What is the opposite category of $Set$?
I only just saw this question. I'm a little surprised that none of the answers said concretely what $Set^{op}$ is. It's the category of complete atomic Boolean algebras, or equivalently complete Boolean algebras of the form $P(X)$ where $X$ is a set. The morphisms are morphisms of complete Boolean algebras (so functions that preserve arbitrary meets and negation, whence preserving the Boolean operations as well).
Note that a morphism of complete atomic Boolean algebras $\phi: P(X) \to P(Y)$ is uniquely determined by what it does to the atoms of $P(X)$. The atoms are of course singletons of $X$; if we denote $\phi(\{x\}) = S_x \subseteq Y$, then we can define a corresponding function $f: Y \to X$ to be the unique one such that $f^{-1}(x) = S_x$. Note that $S_x$ and $S_{x'}$ are disjoint if $x \neq x'$, because $\emptyset = \phi(\emptyset) = \phi(\{x\} \cap \{x'\}) = \phi(\{x\}) \cap \phi(\{x'\}) = S_x \cap S_{x'}$. This shows that $f$ is well-defined.
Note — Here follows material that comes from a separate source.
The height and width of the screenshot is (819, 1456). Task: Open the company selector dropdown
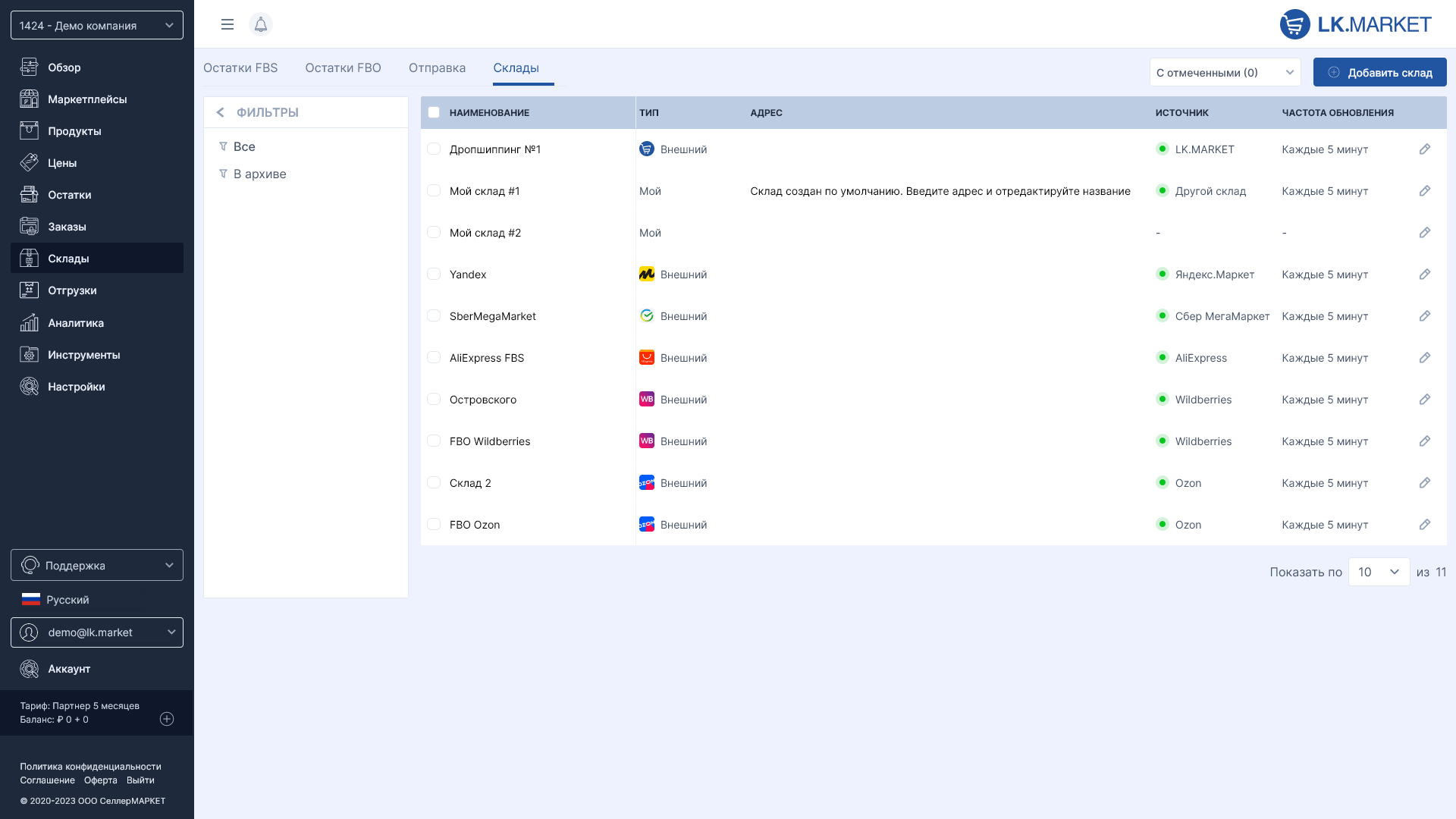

This should give a clear idea why we obtain the opposite category.
The concrete manifestation of $X \to \emptyset$ in $Set^{op}$ is the unique map $P(X) \to P(\emptyset)$, where the codomain has just one element.
In abstract category theory morphisms are not required to be functions: we are given an arbitrary class, regarding its elements as arrows, equipped with domain and codomain information and an associative operation.
If we want, we can specify so that for a funtion $f:A\to B$, let ${\rm dom\,}f:=B$ and ${\rm cod\,}f:=A$ and the operation is defined as reversed composition of functions -- this is the category $Set^{op}$.
The same entity, $f$, as a function, plays a role of an arrow $f:A\to B$ in $Set$, but at the same time, itself is an arrow $B\to A$ in $Set^{op}$.
Anyway, the contravariant powerset functor establishes an equivalence between the opposite of category of finite sets and the category $BA_{fin}$ of finite Boolean algebras, and hence $$Set^{op} \simeq Pro(BA_{fin})$$ where $Pro$ denotes the pro-completion: i.e. taking all filtered limits formally.
There is exactly one morphism from $X$ to $\emptyset$, namely the unique function from $\emptyset$ to $X$.